** Start of Given data **

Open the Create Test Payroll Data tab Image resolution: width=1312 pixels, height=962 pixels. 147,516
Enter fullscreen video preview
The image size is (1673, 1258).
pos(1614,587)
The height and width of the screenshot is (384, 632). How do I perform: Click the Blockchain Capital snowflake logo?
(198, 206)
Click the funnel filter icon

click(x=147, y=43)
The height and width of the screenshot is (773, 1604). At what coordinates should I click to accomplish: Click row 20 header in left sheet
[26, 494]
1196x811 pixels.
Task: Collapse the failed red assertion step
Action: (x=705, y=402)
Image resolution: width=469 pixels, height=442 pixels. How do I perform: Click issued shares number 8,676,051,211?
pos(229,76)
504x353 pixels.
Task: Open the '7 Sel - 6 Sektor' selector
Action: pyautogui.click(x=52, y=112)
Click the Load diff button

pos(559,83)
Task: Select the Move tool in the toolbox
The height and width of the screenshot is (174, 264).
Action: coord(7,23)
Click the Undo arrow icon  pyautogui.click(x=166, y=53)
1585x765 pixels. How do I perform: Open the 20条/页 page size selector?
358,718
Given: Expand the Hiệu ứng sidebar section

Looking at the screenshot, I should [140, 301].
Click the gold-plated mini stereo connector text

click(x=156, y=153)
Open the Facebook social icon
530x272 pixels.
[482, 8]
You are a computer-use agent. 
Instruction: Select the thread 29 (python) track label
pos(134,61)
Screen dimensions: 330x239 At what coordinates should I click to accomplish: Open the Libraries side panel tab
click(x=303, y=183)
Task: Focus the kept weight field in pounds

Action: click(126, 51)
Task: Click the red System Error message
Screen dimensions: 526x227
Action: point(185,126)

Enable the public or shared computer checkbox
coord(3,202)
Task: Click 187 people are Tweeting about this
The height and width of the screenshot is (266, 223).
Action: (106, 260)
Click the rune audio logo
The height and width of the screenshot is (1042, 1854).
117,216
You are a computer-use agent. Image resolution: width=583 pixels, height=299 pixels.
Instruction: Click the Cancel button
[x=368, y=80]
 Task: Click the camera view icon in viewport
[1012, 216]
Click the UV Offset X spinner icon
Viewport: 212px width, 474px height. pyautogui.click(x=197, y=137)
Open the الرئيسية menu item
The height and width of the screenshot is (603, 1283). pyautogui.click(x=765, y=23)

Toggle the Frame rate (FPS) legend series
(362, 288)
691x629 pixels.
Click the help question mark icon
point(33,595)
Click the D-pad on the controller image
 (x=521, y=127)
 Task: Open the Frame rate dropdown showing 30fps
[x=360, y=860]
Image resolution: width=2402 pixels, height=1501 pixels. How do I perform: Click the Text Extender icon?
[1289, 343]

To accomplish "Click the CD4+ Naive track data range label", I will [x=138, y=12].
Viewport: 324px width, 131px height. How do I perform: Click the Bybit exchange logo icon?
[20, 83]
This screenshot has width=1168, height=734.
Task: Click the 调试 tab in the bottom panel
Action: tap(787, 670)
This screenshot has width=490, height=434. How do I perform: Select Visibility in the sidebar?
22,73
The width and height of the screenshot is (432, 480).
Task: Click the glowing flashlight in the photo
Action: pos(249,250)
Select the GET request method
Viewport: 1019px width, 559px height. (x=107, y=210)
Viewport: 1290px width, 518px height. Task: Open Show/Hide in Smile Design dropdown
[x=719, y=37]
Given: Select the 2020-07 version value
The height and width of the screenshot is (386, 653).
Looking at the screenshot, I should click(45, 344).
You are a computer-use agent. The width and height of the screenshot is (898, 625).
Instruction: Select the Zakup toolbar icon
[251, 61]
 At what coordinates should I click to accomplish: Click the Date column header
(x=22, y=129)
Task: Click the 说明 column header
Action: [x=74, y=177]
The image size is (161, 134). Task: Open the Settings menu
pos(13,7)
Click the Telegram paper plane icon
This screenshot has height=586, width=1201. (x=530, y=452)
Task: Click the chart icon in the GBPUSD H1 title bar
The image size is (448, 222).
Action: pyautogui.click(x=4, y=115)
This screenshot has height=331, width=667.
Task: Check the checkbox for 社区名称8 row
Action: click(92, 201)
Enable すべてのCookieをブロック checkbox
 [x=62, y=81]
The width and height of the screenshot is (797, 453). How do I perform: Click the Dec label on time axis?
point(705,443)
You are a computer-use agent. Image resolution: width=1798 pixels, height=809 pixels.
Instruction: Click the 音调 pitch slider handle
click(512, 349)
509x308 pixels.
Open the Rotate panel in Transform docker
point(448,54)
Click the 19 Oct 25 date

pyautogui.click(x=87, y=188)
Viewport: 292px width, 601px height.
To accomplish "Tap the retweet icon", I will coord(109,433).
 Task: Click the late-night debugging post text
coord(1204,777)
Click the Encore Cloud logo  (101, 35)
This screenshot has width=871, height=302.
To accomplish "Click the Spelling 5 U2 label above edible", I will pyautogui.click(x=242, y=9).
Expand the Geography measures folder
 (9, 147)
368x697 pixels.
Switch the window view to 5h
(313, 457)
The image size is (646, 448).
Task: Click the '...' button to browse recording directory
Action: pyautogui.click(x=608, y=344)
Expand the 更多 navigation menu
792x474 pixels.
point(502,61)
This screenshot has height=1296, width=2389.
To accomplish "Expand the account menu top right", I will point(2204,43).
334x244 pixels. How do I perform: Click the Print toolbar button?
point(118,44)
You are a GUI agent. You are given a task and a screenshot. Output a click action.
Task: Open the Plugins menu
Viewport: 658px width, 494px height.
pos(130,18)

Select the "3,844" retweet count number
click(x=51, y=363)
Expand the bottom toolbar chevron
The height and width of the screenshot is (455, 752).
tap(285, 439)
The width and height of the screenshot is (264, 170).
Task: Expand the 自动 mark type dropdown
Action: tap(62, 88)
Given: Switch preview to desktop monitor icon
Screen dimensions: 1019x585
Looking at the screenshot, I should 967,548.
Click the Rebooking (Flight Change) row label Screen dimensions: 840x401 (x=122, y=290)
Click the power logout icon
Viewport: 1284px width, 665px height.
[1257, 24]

** End of Given data **

> [Task statement] Copy out the lines from the start of the records through the line containing "pos(1614,587)", keeping every character unchanged.

> [Task solution]
Open the Create Test Payroll Data tab Image resolution: width=1312 pixels, height=962 pixels. 147,516
Enter fullscreen video preview
The image size is (1673, 1258).
pos(1614,587)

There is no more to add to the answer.